Only the lines from the one with "Switch to the Feedback tab" to the end of the data below should be given again, exactly, with both ends included and pictures omitted.

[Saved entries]
Segment Open
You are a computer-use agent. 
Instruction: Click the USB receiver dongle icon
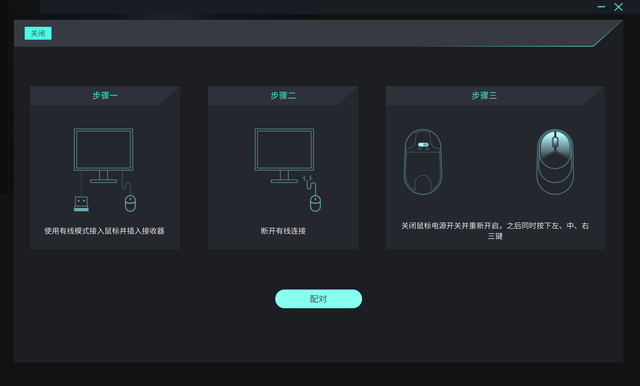[81, 204]
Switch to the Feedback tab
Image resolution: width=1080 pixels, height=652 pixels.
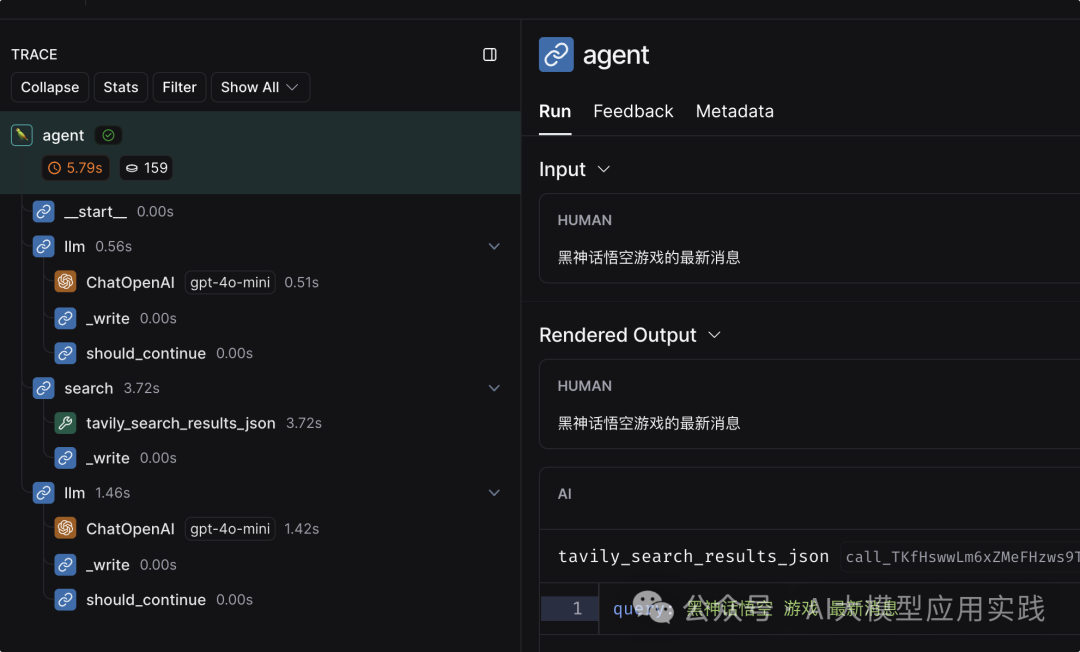coord(633,111)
Segment Closed
ANSWER ::
Switch to the Feedback tab
Image resolution: width=1080 pixels, height=652 pixels.
coord(633,111)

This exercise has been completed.